=== TEXT PASSAGE ===
[Start of Attachment]

Peace-loving Oblate Shot in Guatemala
Fr L. Rosebaugh OMI
For most of his life as an Oblate priest, Father Lorenzo ROSEBAUGH was a living and radical witness to non-violence and concern for the poor. On May 18, 2009, he was shot and killed by two men attempting to steal the van in which he and 4 other Oblates were travelling. The bullets that killed Lorenzo passed through his body and wounded another Oblate in the van, Father Jean Claude Ngoma Ndewes (originally from Congo) who was hospitalized but is not in a life-threatening condition. The would-be robbers escaped without taking the vehicle.
Lorenzo’s funeral Mass was in Guatemala City on May 20th. He was originally from the former Central Province in the United States and had recently received an obedience to return to the U.S. Province in June. He had received permission to live in a Catholic Worker House in St. Louis, Missouri.

[End of Attachment]

=== Dataset entries ===
[Start of Attachment]

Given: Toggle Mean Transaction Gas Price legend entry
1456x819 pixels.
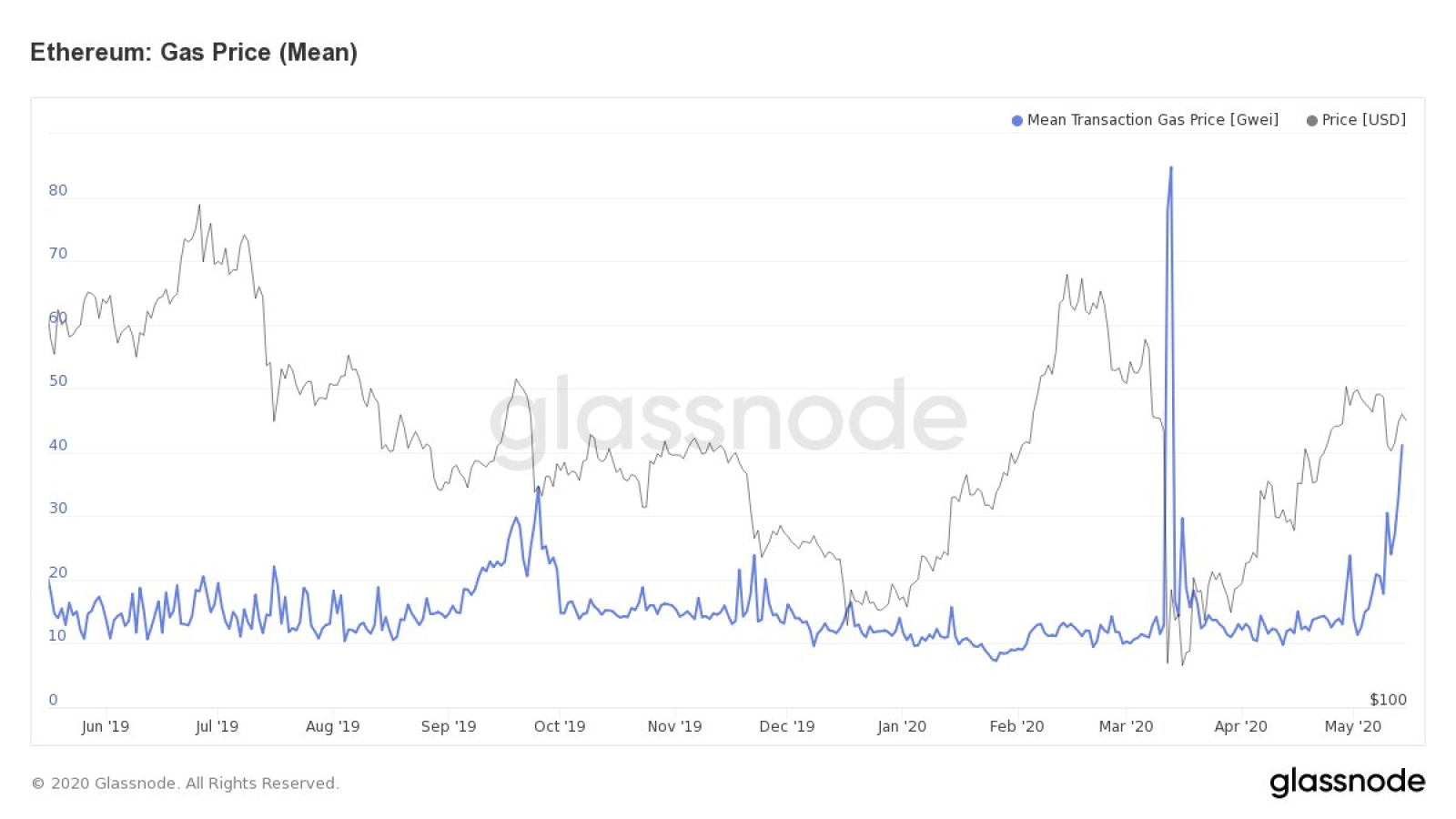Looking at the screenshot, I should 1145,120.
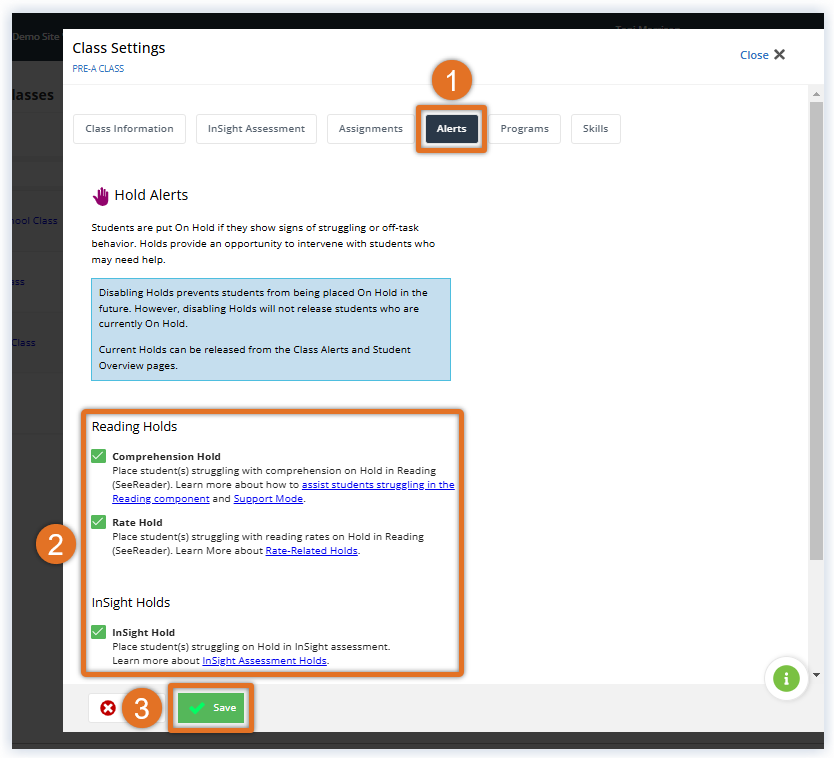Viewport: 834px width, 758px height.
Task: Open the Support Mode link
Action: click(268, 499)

[End of Attachment]

=== THE PROBLEM ===
Please repeat word for word everything in the passage about Father Lorenzo Rosebaugh, from "Peace-loving Oblate Shot" down to "St. Louis, Missouri.". The material above has nothing to do with what you are asked here.

=== RESULT ===
Peace-loving Oblate Shot in Guatemala
Fr L. Rosebaugh OMI
For most of his life as an Oblate priest, Father Lorenzo ROSEBAUGH was a living and radical witness to non-violence and concern for the poor. On May 18, 2009, he was shot and killed by two men attempting to steal the van in which he and 4 other Oblates were travelling. The bullets that killed Lorenzo passed through his body and wounded another Oblate in the van, Father Jean Claude Ngoma Ndewes (originally from Congo) who was hospitalized but is not in a life-threatening condition. The would-be robbers escaped without taking the vehicle.
Lorenzo’s funeral Mass was in Guatemala City on May 20th. He was originally from the former Central Province in the United States and had recently received an obedience to return to the U.S. Province in June. He had received permission to live in a Catholic Worker House in St. Louis, Missouri.